In a December 12, 2016 letter, plaintiff objected to the aforementioned partial waiver, i.e., "the current demand from CMS (Medicare) for [$]12,700 plus interest." (Docket Entry # 41-7). The letter also recounted a prior lawsuit plaintiff filed in this district, which the amended complaint also describes. (Docket Entry # 15, p. 2) (Docket Entry # 41-7, p. 1). In that action, the district court initially allowed the defendants' summary judgment, which the First Circuit vacated on appeal. See Mouradian v. John Hancock Companies, 751 F. Supp. 262 (D. Mass. 1988), vacated, 1989 WL 225052 (1st Cir. May 26, 1989) (No. 88-2072). On remand, the district court again allowed a summary judgment motion filed by the defendants and the First Circuit affirmed the decision. See Mouradian v. John Hancock Companies, 751 F. Supp. 272 (D. Mass. 1990), aff'd, 930 F.2d 972 (1st Cir. 1991).

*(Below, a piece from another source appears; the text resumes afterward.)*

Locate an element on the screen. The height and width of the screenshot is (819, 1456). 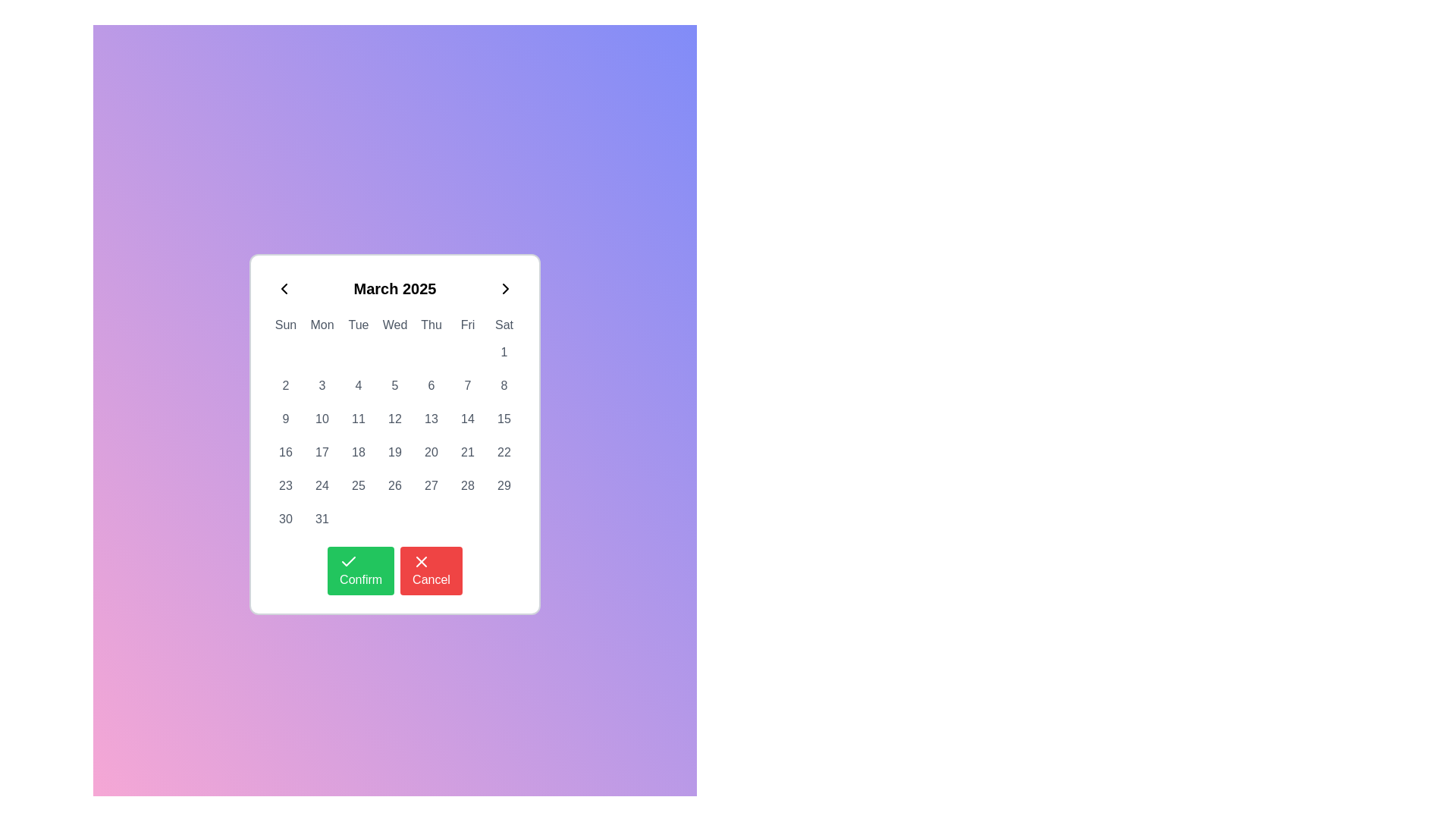
the rounded rectangle button displaying the number '8' in the sixth row and seventh column of the calendar grid is located at coordinates (504, 385).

The December 12, 2016 letter stated, "There will be no settlement" and, "[t]o date, I have not received a cent from my insurance company." (Docket Entry # 41-17, p. 1) (emphasis omitted). CMS and/or BCRA therefore sent plaintiff a letter dated January 13, 2017 requesting additional information to support plaintiff's assertion that "the settlement proceeds have not been disbursed to date." (Docket Entry # 1-7). The letter further stated that the outstanding debt as of January 9, 2016, with interest, totaled $13,001.30, and "will continue to accrue" at the 9.625% rate. (Docket Entry # 1-7).

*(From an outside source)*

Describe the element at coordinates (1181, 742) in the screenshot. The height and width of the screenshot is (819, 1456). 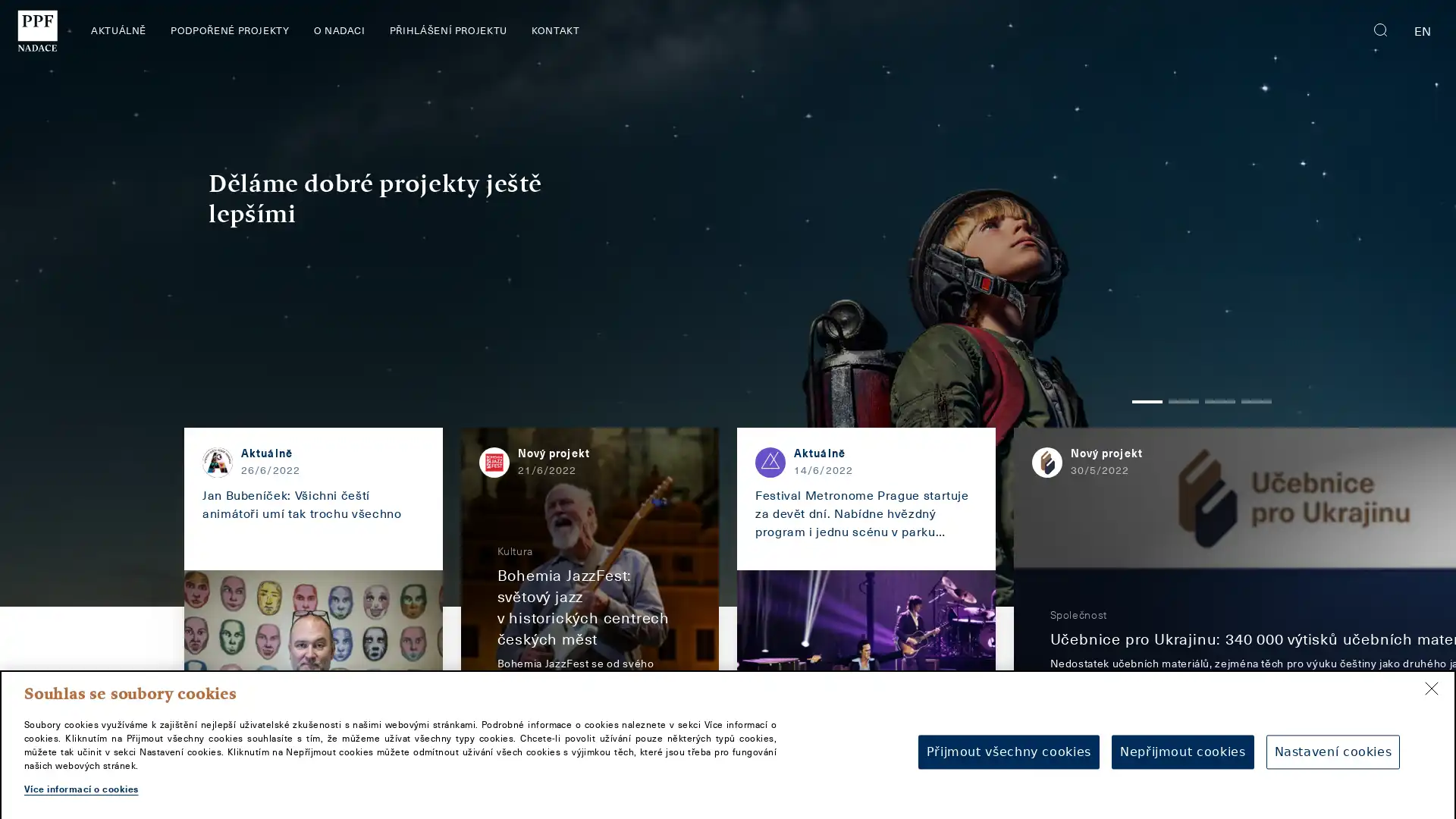
I see `Neprijmout cookies` at that location.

By letter dated March 23, 2017, the Bureau of Fiscal Service informed plaintiff that it withheld $406 from his IRS tax refund. (Docket Entry # 15-1, p. 2). In an April 3, 2017 letter, the bureau notified plaintiff that 15% of his monthly Social Security benefit payment will be withheld "beginning no sooner than" June 2017 to collect the debt. (Docket Entry # 15-1, p. 1).

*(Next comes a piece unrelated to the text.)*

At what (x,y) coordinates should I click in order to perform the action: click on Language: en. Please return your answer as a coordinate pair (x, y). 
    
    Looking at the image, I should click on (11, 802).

Meanwhile, plaintiff filed this action on January 20, 2017. During an October 3, 2017 status conference, plaintiff again indicated he had not received any settlement funds. As a result, defendants' counsel at the hearing indicated she would review the matter. In November 2017, BCRC issued a refund check to plaintiff in the amount of $1,331.50. (Docket Entry # 63). At the May 8, 2018 hearing on the pending motions, plaintiff acknowledged his receipt of the check and that he had been made whole for the money defendants took.
In a supporting memorandum, defendants' counsel represents that CMS "recalled the debt from the Department of the Treasury" in late October 2017 and thereafter refunded the amount of $1,331.50, which constitutes the entire amount the United States Department of the Treasury ("Department of the Treasury") previously offset. (Docket Entry # 40, p. 10). Plaintiff did not dispute these representations in the opposition to summary judgment.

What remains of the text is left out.